| name | dependabot |
| description | Find all open Dependabot alerts for this repo and create a plan to resolve them using the appropriate package manager overrides (pnpm, bun, npm, cargo). |
| allowed-tools | Bash, Read, Edit, Glob, Grep, Agent |
Dependabot Alert Resolution
Step 1: Fetch all open alerts
REPO=$(gh repo view --json nameWithOwner -q .nameWithOwner)
gh api "repos/${REPO}/dependabot/alerts" \
--jq '.[] | select(.state == "open") | {
number,
dependency: .dependency.package.name,
ecosystem: .dependency.package.ecosystem,
manifest: .dependency.manifest_path,
vulnerable_range: .security_vulnerability.vulnerable_version_range,
patched_version: .security_vulnerability.first_patched_version.identifier,
severity: .security_vulnerability.severity,
summary: .security_advisory.summary
}'
Step 2: Group alerts by manifest/lockfile
Group the alerts by their manifest field (e.g. js/app/bun.lock, rust/cloud-storage/Cargo.lock, js/app/packages/loro-mirror/pnpm-lock.yaml). This determines which override mechanism to use.

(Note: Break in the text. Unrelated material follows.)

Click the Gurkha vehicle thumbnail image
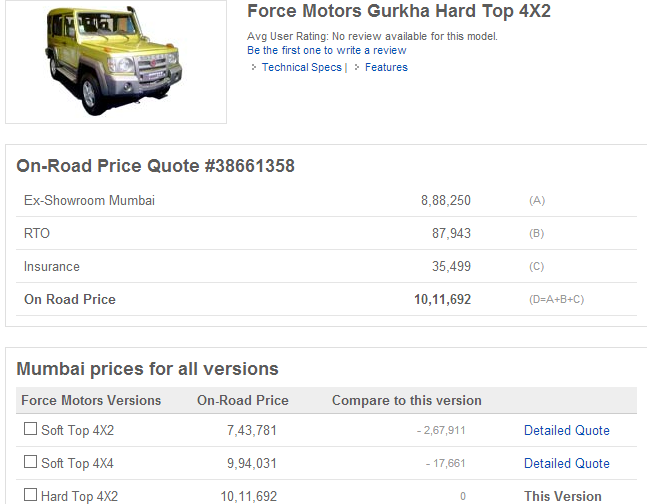The height and width of the screenshot is (504, 647). click(x=116, y=61)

Step 3: Determine override strategy per manifest
For each manifest/lockfile, determine the correct override mechanism:
| Lockfile | Override mechanism |
|---|
bun.lock / bun.lockb | "overrides" in the nearest package.json |
pnpm-lock.yaml | "pnpm": { "overrides": { ... } } in the workspace root package.json |
package-lock.json | "overrides" in the nearest package.json |
yarn.lock | "resolutions" in the nearest package.json |
Cargo.lock | cargo update -p <package> or workspace [patch.crates-io] in Cargo.toml |
Read each target package.json or Cargo.toml to check for existing overrides before adding new ones.
Step 4: Present the plan
Present a table of all alerts grouped by manifest, showing:
- Alert numbers
- Package name
- Current version (from lockfile)
- Patched version
- Severity
- Override mechanism to use
Ask the user to confirm before making changes.
Step 5: Apply fixes
For each group:
npm/bun/pnpm overrides
- Add override entries to the appropriate
package.json
- Reinstall:
bun install / pnpm install / npm install
- Verify: check the lockfile or
<pm> ls for the patched version
Cargo
- Try
cargo update -p <package> first
- If that doesn't reach the patched version, also try
cargo update -p <parent-package> (the package that depends on the vulnerable one, found via cargo tree -i <package>)
- Verify with
cargo tree -i <package> and checking Cargo.lock
Step 6: Verify
After all changes, confirm patched versions are in place and no new audit issues were introduced.
Notes
- Some alerts may be false positives (e.g.
undici-types triggering undici alerts). Flag these to the user.
- Prefer minimal version bumps (e.g.
>=6.14.0 not ^8.0.0) to reduce breakage risk.
- If a
cargo update only bumps to a version below the patch, escalate the parent dependency.